Article >>
Forum Moderators: open

Message Too Old, No Replies

Jetbot/1.0

NOT obeying robots.txt

         

pendanticist

2:04 am on Oct 14, 2004 (gmt 0)

WebmasterWorld Senior Member 10+ Year Member



In this thread [webmasterworld.com] the owners say this bot behaves just as its predecessor did.

I don't know how it behaved before.

So, let me just say that Jetbot/1.0 does NOT obey robots.txt

Been running far too hard for my liking so I thought I'd ban it via robots.txt to see if it would back-off.

Thwack!

pendanticist

2:28 am on Oct 18, 2004 (gmt 0)

WebmasterWorld Senior Member 10+ Year Member



Tee, hee, hee

If it'da read and followed robots.txt they'da NOT hit the trap this time....

64.71.144.** - - [17/Oct/2004:19:00:13 -0700] "GET /robots.txt HTTP/1.0" 200 1705 "-" "Jetbot/1.0"
64.71.144.** - - [17/Oct/2004:19:00:14 -0700] "GET /blahblah/trapverbiage.cgi?id=uh,ohhh HTTP/1.0" 403 480 "-" "Jetbot/1.0"

...and this time.

64.71.144.** - - [17/Oct/2004:19:02:23 -0700] "GET /blahblah/trapverbiage.cgi?id=uh,ohhh-2 HTTP/1.0" 403 480 "-" "Jetbot/1.0"

At this rate, Jetbot will trip all of my traps instead of simply NOT crawling anymore.

Any ideas what I can do here?

Thanks,
Pendanticist.

uncle_bob

10:06 am on Oct 18, 2004 (gmt 0)

Material provided >>
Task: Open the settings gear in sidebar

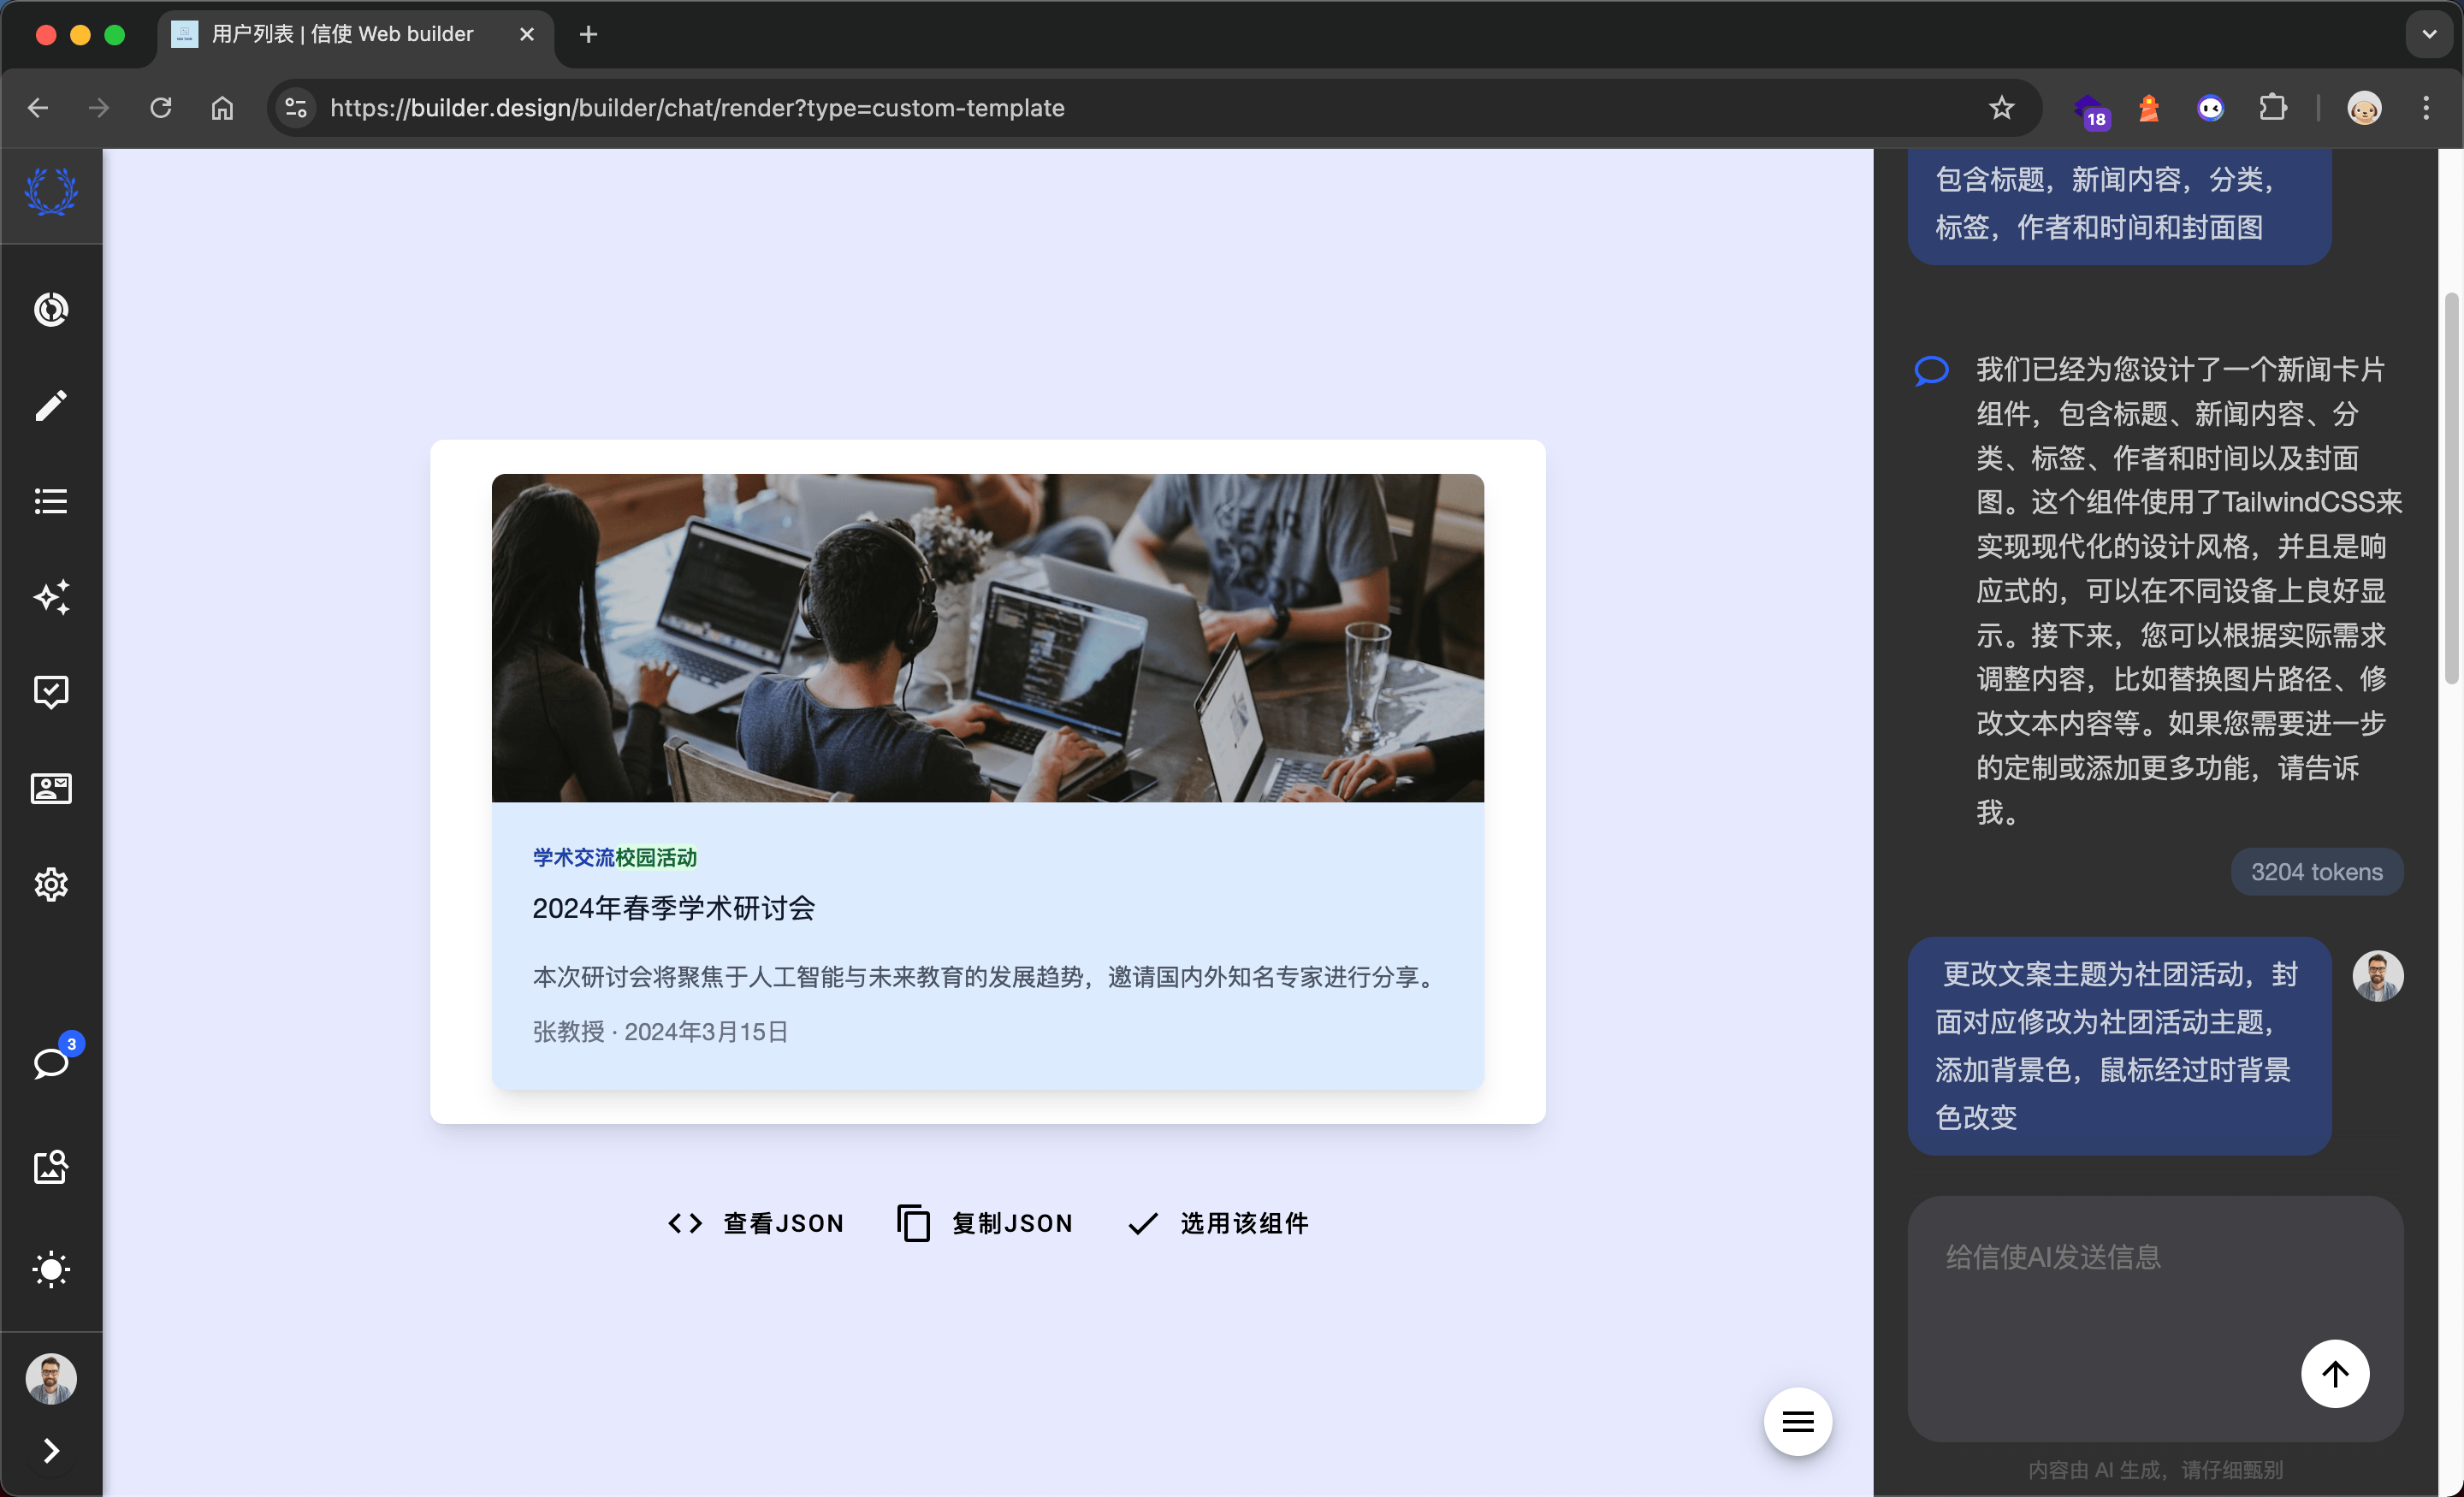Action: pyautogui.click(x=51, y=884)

Instructions >>
1. Answer these from the Jetbot forum thread:
(a) What did the first poster hope would happen after banning Jetbot/1.0 through robots.txt?
(b) What HTTP status code did the trap requests in the logged entries return?
(c) At what time on 17/Oct/2004 did Jetbot/1.0 request /robots.txt?
2. Write the next part of the Jetbot forum thread, beginning with the body of uncle_bob's reply.
The data is not needed for what comes next.

Response list >>
1.
(a) That the bot would back off.
(b) 403.
(c) 19:00:13 (-0700).

2.
10+ Year Member



I'd recommend banning jetbot's entire IP range. Thats what I did, after I saw it ignore my robots.txt

I doubt it will deliver any traffic for a very long time, so why not wait until its big enough for brett to add a forum for it, and them allow it back into your site. Hopefully by then the developers may have fixed this very broken bot.

pendanticist

1:22 am on Oct 19, 2004 (gmt 0)

WebmasterWorld Senior Member 10+ Year Member



Well, I submitted my complaint via the link provided and they did get back to me.

"We sent your block request to our spider admin...."

Problem is, they interpreted my query as to why the bot does NOT respect robots.txt as a request for them to physically block my domain from future crawls.

They never answered my question: "Why does Jetbot NOT respect robots.txt?", although the response had a small FAQ where it is stated that they DO respect robots.txt.

Judging by the way they handled a simple request, I doubt we'll be seeing any sub-forum for this puppy anytime soon.

Bad enough that bots have begun re-requesting pages I've 301'd well over a year ago. Duh.....

Naturally, since those 301s were taken down roughly six months ago, you'd think the bot would have compiled sufficient data from my site to run a fresh crawl effectively hitting on all 200s.

Anyway, bow that they've blocked my domain, things should quiet down some...

<aside>
The only bot that works worth a pile-O-beans is Jeeves / Teoma. Smooth running and has NOT looked for an old file in months.
</aside>

Pendanticist.

jdMorgan

3:56 am on Oct 19, 2004 (gmt 0)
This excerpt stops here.